Katherine Carter, Judy Aulette

Abstract


Globalization is not new. It is the process through which the entire world and its people are becoming increasingly interdependent. Although it has created a kind of unity among all nations, it has also fostered tremendous inequality since the power to control the global systems of money, labor, communication and politics remains concentrated in the hands of a few nations, a few corporations and a few organizations, mostly located in the global North as opposed to the majority of weak, impoverished and marginalized nations and peoples of the global South. Cape Verde, an island country 450 kilometers off the coast of Senegal, West Africa has been swept into globalization just as every other nation in the twenty-first century. Through in-depth interviews, this research looks at what Cape Verdeans have to say about womens lives, their economic and personal difficulties and the ways that women do not accept their fate but actively engage to challenge the structures and systems that marginalize them, particularly in their immediate environment.

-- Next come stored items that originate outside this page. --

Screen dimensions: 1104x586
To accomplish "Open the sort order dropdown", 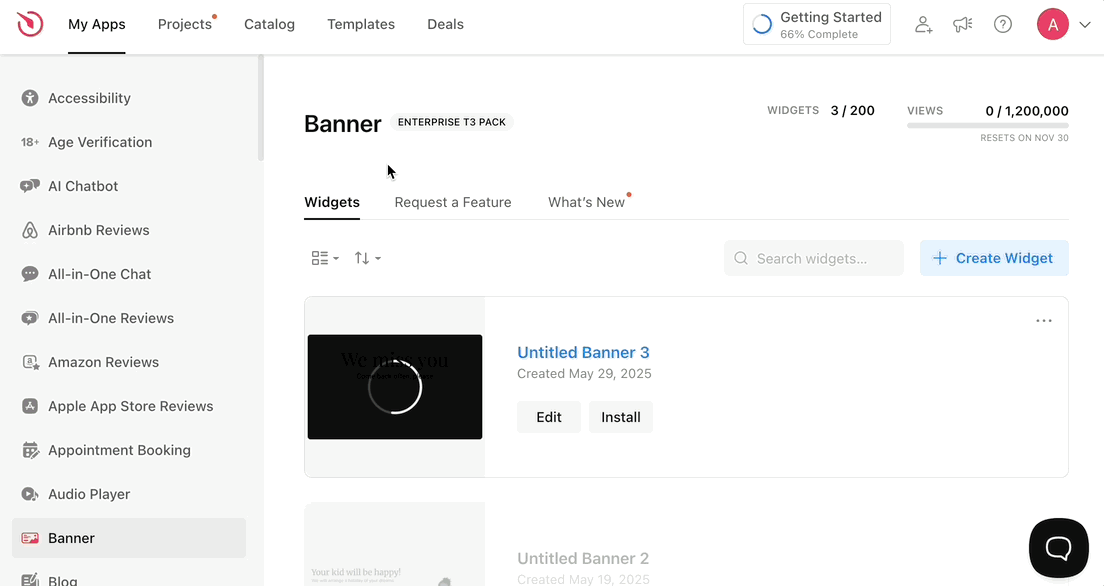I will click(x=367, y=258).
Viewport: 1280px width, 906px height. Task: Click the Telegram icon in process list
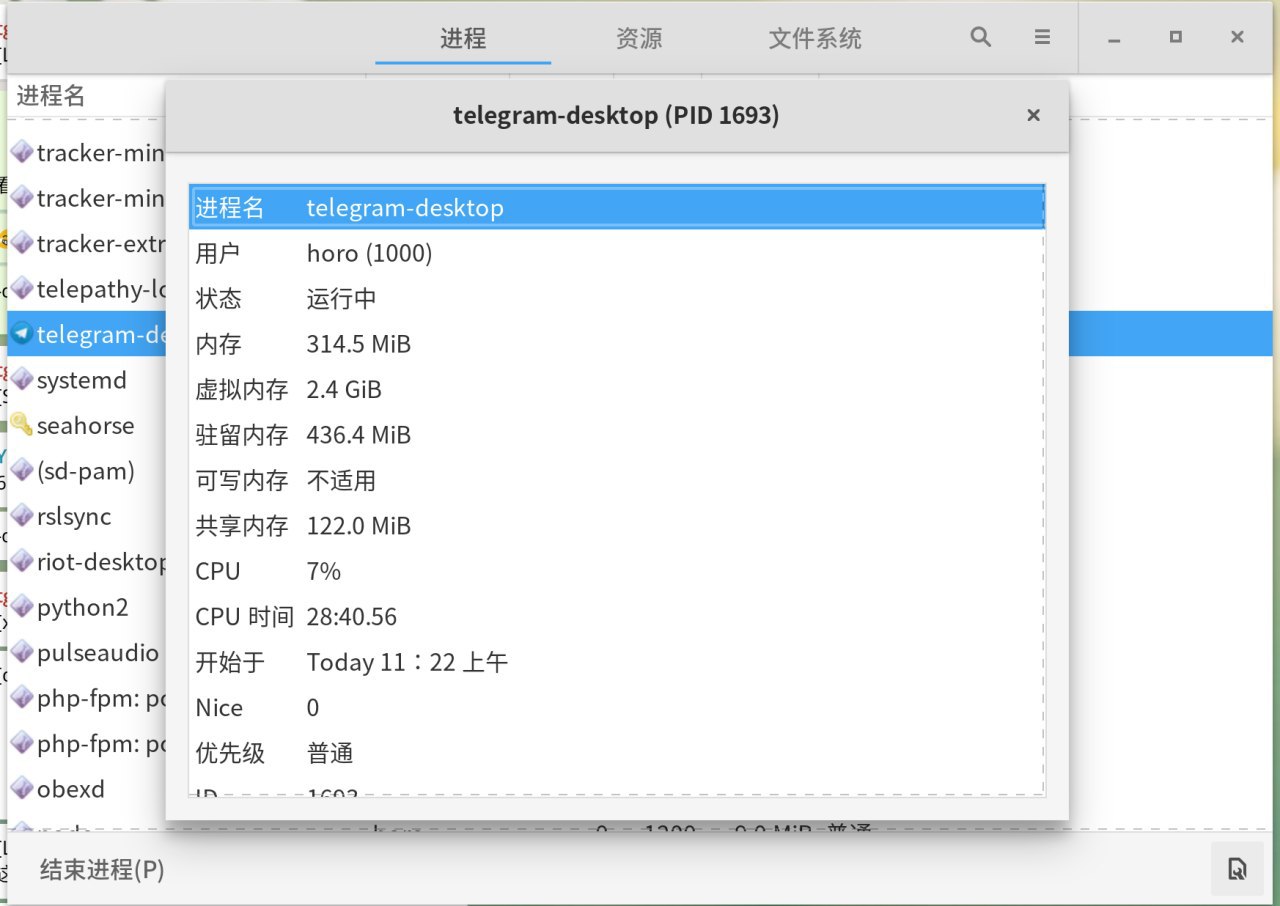pyautogui.click(x=21, y=334)
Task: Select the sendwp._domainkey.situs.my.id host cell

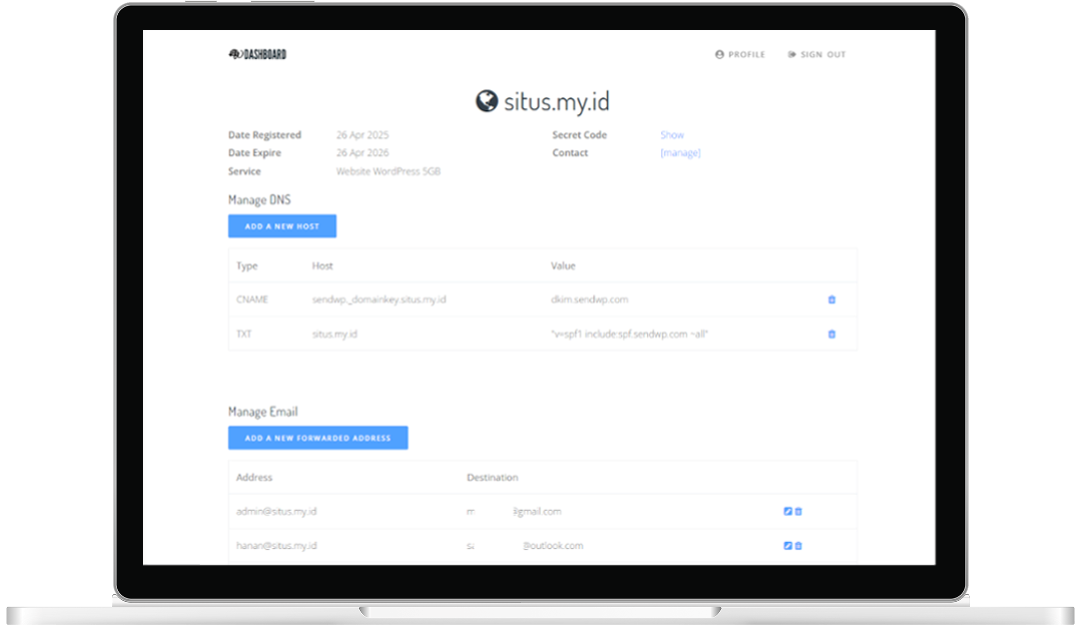Action: coord(379,299)
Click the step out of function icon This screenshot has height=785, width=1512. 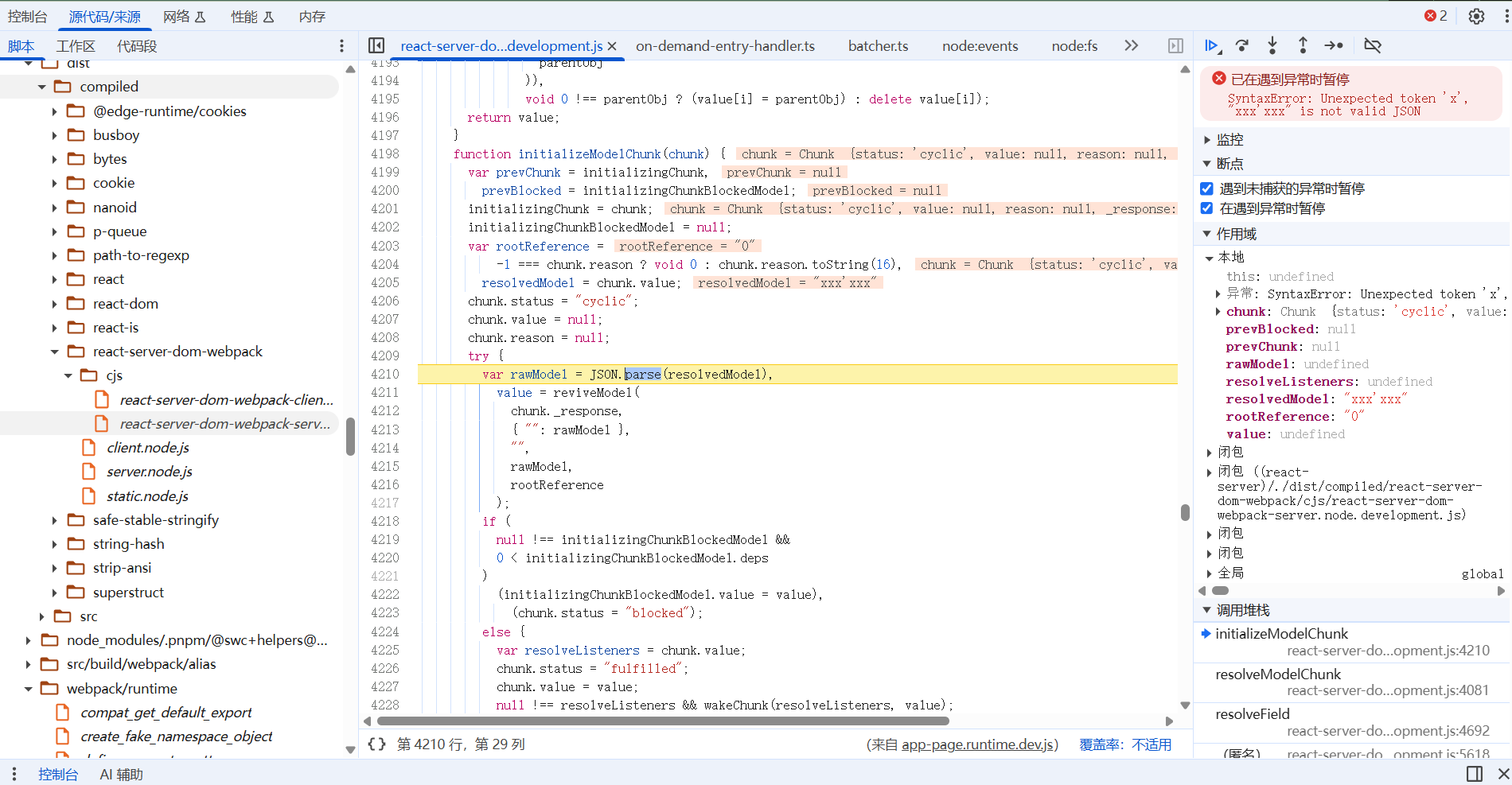[1303, 46]
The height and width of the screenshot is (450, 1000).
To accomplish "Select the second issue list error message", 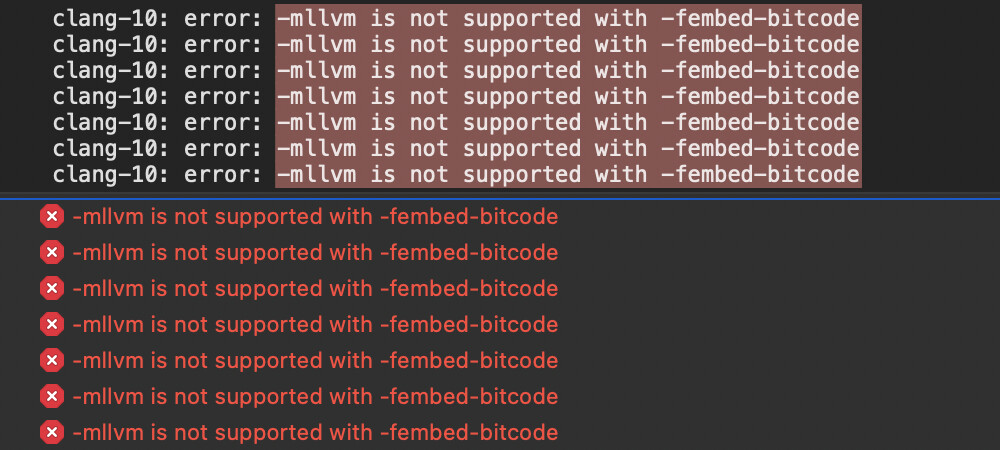I will tap(315, 253).

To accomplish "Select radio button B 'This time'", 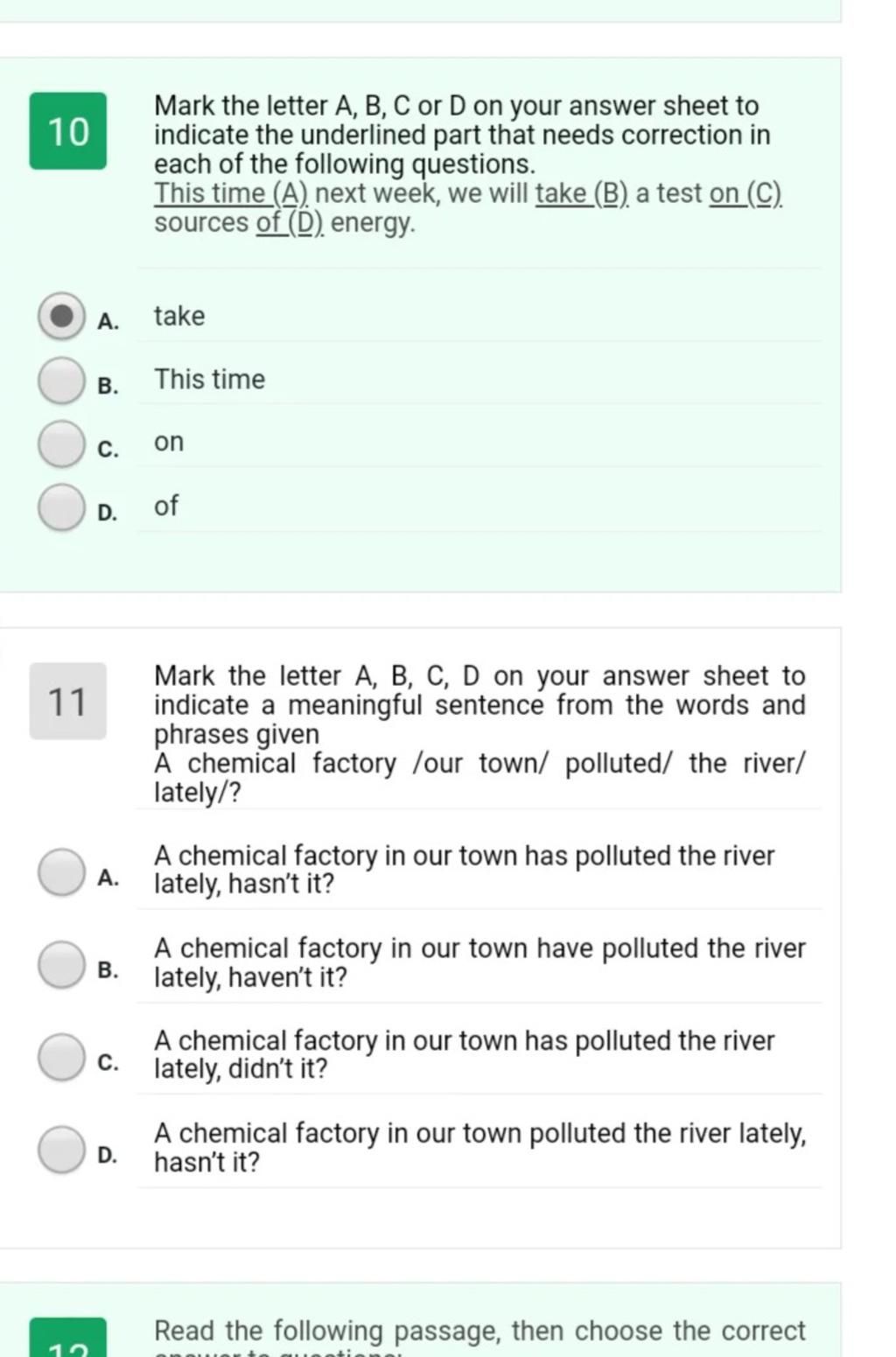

Women in Cape Verde experience many difficulties associated with globalization such as poverty. There is a predominance of single mother headed households whose life chances have been subject to increased negative impact. This paper describes womens lives, their frustrations, and their joys, and explores the ways in which women resist as well as cope with the difficulties globalization has visited upon them. We focus in particular, on the unacknowledged forms of resistance through dancing batuku and Creole language. We conclude that scholars need to reconceptualize the concept of resistance in order to see the lives of women in nations such as Cape Verde and especially in order to identify the bridges to political change that are yet under the radar.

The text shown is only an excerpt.